Extracted data:
+--
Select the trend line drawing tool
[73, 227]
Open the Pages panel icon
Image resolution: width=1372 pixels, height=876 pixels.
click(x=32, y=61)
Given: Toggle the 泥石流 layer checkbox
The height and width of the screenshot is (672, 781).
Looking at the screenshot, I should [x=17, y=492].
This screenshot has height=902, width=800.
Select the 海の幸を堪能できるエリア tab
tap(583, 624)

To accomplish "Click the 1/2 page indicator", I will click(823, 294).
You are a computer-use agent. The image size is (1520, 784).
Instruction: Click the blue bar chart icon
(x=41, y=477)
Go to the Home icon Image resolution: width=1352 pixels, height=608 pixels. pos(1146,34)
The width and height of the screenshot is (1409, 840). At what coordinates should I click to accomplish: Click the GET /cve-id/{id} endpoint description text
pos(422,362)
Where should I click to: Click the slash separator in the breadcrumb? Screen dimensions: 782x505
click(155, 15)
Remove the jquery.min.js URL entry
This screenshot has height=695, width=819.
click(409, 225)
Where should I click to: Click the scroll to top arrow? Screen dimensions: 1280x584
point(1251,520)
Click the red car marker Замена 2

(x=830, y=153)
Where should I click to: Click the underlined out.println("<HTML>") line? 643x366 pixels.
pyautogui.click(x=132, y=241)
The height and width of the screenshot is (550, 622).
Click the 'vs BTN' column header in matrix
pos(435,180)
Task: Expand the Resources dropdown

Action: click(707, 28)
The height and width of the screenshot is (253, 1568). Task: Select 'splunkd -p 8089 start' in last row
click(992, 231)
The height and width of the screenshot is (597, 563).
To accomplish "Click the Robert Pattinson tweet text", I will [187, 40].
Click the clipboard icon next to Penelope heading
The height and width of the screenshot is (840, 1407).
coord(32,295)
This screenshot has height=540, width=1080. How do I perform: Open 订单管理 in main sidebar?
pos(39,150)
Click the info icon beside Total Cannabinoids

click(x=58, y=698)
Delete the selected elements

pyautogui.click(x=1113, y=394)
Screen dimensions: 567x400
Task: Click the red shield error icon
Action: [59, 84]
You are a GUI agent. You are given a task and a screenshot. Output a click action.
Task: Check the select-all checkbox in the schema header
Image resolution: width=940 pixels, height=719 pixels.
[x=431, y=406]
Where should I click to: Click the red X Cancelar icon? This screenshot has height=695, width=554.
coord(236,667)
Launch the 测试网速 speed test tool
+--
Action item: Reproduce the data above in full, keeping it exactly the same.

Response area:
Select the trend line drawing tool
[73, 227]
Open the Pages panel icon
Image resolution: width=1372 pixels, height=876 pixels.
click(x=32, y=61)
Given: Toggle the 泥石流 layer checkbox
The height and width of the screenshot is (672, 781).
Looking at the screenshot, I should [x=17, y=492].
This screenshot has height=902, width=800.
Select the 海の幸を堪能できるエリア tab
tap(583, 624)

To accomplish "Click the 1/2 page indicator", I will click(823, 294).
You are a computer-use agent. The image size is (1520, 784).
Instruction: Click the blue bar chart icon
(x=41, y=477)
Go to the Home icon Image resolution: width=1352 pixels, height=608 pixels. pos(1146,34)
The width and height of the screenshot is (1409, 840). At what coordinates should I click to accomplish: Click the GET /cve-id/{id} endpoint description text
pos(422,362)
Where should I click to: Click the slash separator in the breadcrumb? Screen dimensions: 782x505
click(155, 15)
Remove the jquery.min.js URL entry
This screenshot has height=695, width=819.
click(409, 225)
Where should I click to: Click the scroll to top arrow? Screen dimensions: 1280x584
point(1251,520)
Click the red car marker Замена 2

(x=830, y=153)
Where should I click to: Click the underlined out.println("<HTML>") line? 643x366 pixels.
pyautogui.click(x=132, y=241)
The height and width of the screenshot is (550, 622).
Click the 'vs BTN' column header in matrix
pos(435,180)
Task: Expand the Resources dropdown

Action: click(707, 28)
The height and width of the screenshot is (253, 1568). Task: Select 'splunkd -p 8089 start' in last row
click(992, 231)
The height and width of the screenshot is (597, 563).
To accomplish "Click the Robert Pattinson tweet text", I will [187, 40].
Click the clipboard icon next to Penelope heading
The height and width of the screenshot is (840, 1407).
coord(32,295)
This screenshot has height=540, width=1080. How do I perform: Open 订单管理 in main sidebar?
pos(39,150)
Click the info icon beside Total Cannabinoids

click(x=58, y=698)
Delete the selected elements

pyautogui.click(x=1113, y=394)
Screen dimensions: 567x400
Task: Click the red shield error icon
Action: [59, 84]
You are a GUI agent. You are given a task and a screenshot. Output a click action.
Task: Check the select-all checkbox in the schema header
Image resolution: width=940 pixels, height=719 pixels.
[x=431, y=406]
Where should I click to: Click the red X Cancelar icon? This screenshot has height=695, width=554.
coord(236,667)
Launch the 测试网速 speed test tool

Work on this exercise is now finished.